Contraindications & Cautions

Absolute Contraindications

  • Pregnancy (for GI indication) — misoprostol is an abortifacient and can cause birth defects, premature labor, and uterine rupture. It must not be used for gastroprotection in pregnant women.
  • Known allergy to prostaglandins — hypersensitivity to misoprostol or any prostaglandin analog; anaphylactic reactions have been reported.

Relative Contraindications (Specialist Input Recommended)

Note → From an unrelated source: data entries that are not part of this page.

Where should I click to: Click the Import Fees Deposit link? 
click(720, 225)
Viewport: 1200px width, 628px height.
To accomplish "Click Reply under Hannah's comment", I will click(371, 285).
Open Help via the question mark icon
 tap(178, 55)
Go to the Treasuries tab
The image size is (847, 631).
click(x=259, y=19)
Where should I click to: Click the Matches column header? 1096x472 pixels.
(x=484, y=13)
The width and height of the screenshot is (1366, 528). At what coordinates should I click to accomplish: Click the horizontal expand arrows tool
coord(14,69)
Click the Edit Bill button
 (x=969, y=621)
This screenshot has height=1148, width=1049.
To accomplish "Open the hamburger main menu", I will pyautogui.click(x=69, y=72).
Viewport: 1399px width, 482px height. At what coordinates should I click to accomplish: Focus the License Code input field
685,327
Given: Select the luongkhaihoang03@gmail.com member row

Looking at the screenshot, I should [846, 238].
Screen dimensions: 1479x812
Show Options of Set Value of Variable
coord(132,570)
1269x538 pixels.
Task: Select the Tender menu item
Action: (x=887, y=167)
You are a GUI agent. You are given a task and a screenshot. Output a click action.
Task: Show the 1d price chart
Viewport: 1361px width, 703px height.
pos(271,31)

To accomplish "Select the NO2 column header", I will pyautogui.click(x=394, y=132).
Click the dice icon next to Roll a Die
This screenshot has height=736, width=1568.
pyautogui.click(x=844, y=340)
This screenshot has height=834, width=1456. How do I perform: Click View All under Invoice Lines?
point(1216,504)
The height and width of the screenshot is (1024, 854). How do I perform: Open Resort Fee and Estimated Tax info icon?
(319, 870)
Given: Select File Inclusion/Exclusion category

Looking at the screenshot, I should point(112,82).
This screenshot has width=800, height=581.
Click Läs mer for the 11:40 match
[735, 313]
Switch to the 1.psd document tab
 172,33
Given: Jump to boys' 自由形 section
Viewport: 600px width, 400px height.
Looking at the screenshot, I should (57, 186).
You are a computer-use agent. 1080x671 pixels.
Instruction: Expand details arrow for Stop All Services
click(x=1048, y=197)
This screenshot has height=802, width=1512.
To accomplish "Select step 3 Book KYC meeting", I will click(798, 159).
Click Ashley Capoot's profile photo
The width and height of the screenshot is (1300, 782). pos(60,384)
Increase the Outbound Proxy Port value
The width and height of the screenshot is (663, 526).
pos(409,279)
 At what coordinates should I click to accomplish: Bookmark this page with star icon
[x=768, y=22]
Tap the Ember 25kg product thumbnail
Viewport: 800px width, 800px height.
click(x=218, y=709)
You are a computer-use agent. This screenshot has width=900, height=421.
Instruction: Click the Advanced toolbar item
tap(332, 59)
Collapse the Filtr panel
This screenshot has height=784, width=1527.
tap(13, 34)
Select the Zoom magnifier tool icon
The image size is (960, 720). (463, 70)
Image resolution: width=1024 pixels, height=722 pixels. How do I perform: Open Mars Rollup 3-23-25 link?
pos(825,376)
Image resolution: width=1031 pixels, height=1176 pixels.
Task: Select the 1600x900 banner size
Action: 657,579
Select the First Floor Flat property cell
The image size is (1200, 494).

  • Prior cesarean section or major uterine surgery (obstetric use ≥28 weeks) — significantly increased risk of uterine rupture. FIGO states misoprostol is safe below 28 weeks even with prior cesarean scar, but is not recommended at ≥28 weeks in scarred uteri.
  • Grand multiparity (obstetric use) — appears to be a risk factor for uterine rupture during labor induction.
  • Cephalopelvic disproportion or malpresentation (obstetric use) — uterotonic stimulation is inappropriate when operative delivery is indicated.

Use with Caution

  • Inflammatory bowel disease — diarrhea from misoprostol may exacerbate IBD symptoms and precipitate dehydration
  • Pre-existing cardiovascular disease — caution advised (FDA PI); safety data in this population are limited
  • Women of childbearing potential (GI indication) — requires negative pregnancy test, effective contraception, counseling on abortifacient risk, and initiation on day 2–3 of menses
  • Renal impairment — AUC approximately doubled; may need dose reduction if adverse effects occur
  • Elderly — AUC increased; no safety differences observed in ~500 patients ≥65 years, but monitor for dehydration from diarrhea
FDA Boxed Warning Abortifacient Properties, Birth Defects, and Uterine Rupture

Misoprostol administration to pregnant women can cause birth defects, abortion (sometimes incomplete), premature birth, or uterine rupture. Uterine rupture has been reported when misoprostol was used to induce labor or abortion. The risk of uterine rupture increases with advancing gestational age and with prior uterine surgery, including cesarean delivery. Misoprostol must not be taken by pregnant women to reduce the risk of NSAID-induced ulcers. Patients must be advised of its abortifacient property and warned not to give the drug to others.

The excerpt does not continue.